WRITTEN INSTRUCTION »
Reproduce the items below, substituting "How would I do" for each occurrence of "How do I perform" and leaving everything else unchanged.

RECORDS SHOWN »
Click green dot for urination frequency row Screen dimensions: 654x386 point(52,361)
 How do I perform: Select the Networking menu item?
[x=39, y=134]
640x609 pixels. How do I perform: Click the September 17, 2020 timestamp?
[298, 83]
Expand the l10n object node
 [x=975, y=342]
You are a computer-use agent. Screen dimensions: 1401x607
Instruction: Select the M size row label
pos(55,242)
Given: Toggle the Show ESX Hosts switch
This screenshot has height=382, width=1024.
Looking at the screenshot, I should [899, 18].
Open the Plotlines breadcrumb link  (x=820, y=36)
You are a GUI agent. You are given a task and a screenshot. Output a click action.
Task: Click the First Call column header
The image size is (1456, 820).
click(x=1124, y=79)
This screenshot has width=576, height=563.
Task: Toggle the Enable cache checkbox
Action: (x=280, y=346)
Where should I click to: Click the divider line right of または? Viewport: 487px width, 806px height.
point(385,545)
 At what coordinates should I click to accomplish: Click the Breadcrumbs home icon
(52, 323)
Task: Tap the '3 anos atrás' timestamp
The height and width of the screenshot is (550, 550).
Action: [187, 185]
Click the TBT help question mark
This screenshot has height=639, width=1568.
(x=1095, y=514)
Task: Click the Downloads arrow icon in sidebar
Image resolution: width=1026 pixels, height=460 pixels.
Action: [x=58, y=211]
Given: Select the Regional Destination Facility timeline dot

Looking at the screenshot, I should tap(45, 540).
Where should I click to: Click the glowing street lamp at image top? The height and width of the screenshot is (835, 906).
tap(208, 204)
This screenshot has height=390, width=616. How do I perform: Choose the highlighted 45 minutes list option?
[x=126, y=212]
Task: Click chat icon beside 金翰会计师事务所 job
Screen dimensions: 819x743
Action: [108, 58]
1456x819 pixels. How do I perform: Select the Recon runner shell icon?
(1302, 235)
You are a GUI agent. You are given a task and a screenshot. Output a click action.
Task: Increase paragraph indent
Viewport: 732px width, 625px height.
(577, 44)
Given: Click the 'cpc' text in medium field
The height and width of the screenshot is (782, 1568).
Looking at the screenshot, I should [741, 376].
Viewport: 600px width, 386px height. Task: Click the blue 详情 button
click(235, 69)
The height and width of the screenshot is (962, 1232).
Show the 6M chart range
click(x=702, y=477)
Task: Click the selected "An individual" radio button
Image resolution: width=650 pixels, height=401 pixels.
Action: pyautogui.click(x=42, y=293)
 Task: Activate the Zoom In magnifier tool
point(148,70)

EXPECTED OUTPUT »
Click green dot for urination frequency row Screen dimensions: 654x386 point(52,361)
 How would I do: Select the Networking menu item?
[x=39, y=134]
640x609 pixels. How would I do: Click the September 17, 2020 timestamp?
[298, 83]
Expand the l10n object node
 [x=975, y=342]
You are a computer-use agent. Screen dimensions: 1401x607
Instruction: Select the M size row label
pos(55,242)
Given: Toggle the Show ESX Hosts switch
This screenshot has height=382, width=1024.
Looking at the screenshot, I should [899, 18].
Open the Plotlines breadcrumb link  (x=820, y=36)
You are a GUI agent. You are given a task and a screenshot. Output a click action.
Task: Click the First Call column header
The image size is (1456, 820).
click(x=1124, y=79)
This screenshot has width=576, height=563.
Task: Toggle the Enable cache checkbox
Action: (x=280, y=346)
Where should I click to: Click the divider line right of または? Viewport: 487px width, 806px height.
point(385,545)
 At what coordinates should I click to accomplish: Click the Breadcrumbs home icon
(52, 323)
Task: Tap the '3 anos atrás' timestamp
The height and width of the screenshot is (550, 550).
Action: [187, 185]
Click the TBT help question mark
This screenshot has height=639, width=1568.
(x=1095, y=514)
Task: Click the Downloads arrow icon in sidebar
Image resolution: width=1026 pixels, height=460 pixels.
Action: [x=58, y=211]
Given: Select the Regional Destination Facility timeline dot

Looking at the screenshot, I should tap(45, 540).
Where should I click to: Click the glowing street lamp at image top? The height and width of the screenshot is (835, 906).
tap(208, 204)
This screenshot has height=390, width=616. How would I do: Choose the highlighted 45 minutes list option?
[x=126, y=212]
Task: Click chat icon beside 金翰会计师事务所 job
Screen dimensions: 819x743
Action: [108, 58]
1456x819 pixels. How would I do: Select the Recon runner shell icon?
(1302, 235)
You are a GUI agent. You are given a task and a screenshot. Output a click action.
Task: Increase paragraph indent
Viewport: 732px width, 625px height.
(577, 44)
Given: Click the 'cpc' text in medium field
The height and width of the screenshot is (782, 1568).
Looking at the screenshot, I should [741, 376].
Viewport: 600px width, 386px height. Task: Click the blue 详情 button
click(235, 69)
The height and width of the screenshot is (962, 1232).
Show the 6M chart range
click(x=702, y=477)
Task: Click the selected "An individual" radio button
Image resolution: width=650 pixels, height=401 pixels.
Action: pyautogui.click(x=42, y=293)
 Task: Activate the Zoom In magnifier tool
point(148,70)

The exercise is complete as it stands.